Much of the fear it turns out, comes from confusing degeneration with dysregulation.

Degenerative diseases involve permanent structural damage and irreversible loss. Once function is gone, it doesn’t return. Examples of this would be ALS, Parkison's Disease, Alzheimers etc. 

ME/CFS does not behave this way.

What research consistently shows instead is persistent dysregulation across systems:

• abnormal immune signaling

• autonomic dysfunction (POTS, orthostatic intolerance)

• impaired energy production (not destroyed mitochondria)

• stress-response abnormalities

• altered — but not destroyed — brain signaling

This model explains what so many of us recognize firsthand:

Symptoms often fluctuate.
Crashes are often followed by a boom in which we feel better and sometimes can do more. 
There are remissions and relapses and full recoveries. 
And most importantly, people respond to pacing, autonomic support, immune modulation, and nervous-system work. 

Systems can come back into balance; symptoms can resolve, and life can become normal again. 

If ME/CFS were degenerative, this degree of reversibility wouldn’t exist.

Many researchers including Dr.

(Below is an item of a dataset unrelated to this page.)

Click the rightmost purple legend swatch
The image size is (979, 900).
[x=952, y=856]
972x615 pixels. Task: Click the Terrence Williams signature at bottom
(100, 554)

Klimas now describe ME/CFS as a stuck systems condition — reinforcing loops, not permanent damage. This means that if we change the regulatory environment, the biology can shift.

So my friend, please hear me when I say, that I understand the seriousness of MECFS. And nothing I'm sharing today is intended to minimize the seriousness of ME/CFS. It's real. It can be severe, and is always life-altering, even in its most mildest form. 

My only point today is that seriousness does not equal irreversibility.

So how did I manage to believe in recovery? By realizing that the science supported what people were reporting in their recovery stories.

And by shifting away from the idea that my body was broken, towards - my body is trying to find balance, but the system is stuck. 

I knew that a body dysregulated could learn how to regulate again. So I focused on regulating, stabilizing, expanding and slowly rebuilding my capacity. 

I didn't need blind optimism. Or to just "believe." Learning about the physiology of MECFS became my most powerful regulation tool. And that is why I include a thorough understanding of the science of MECFS in my program, The Edison Effect.

Because in this case, having the knowledge about the illness, made all the difference.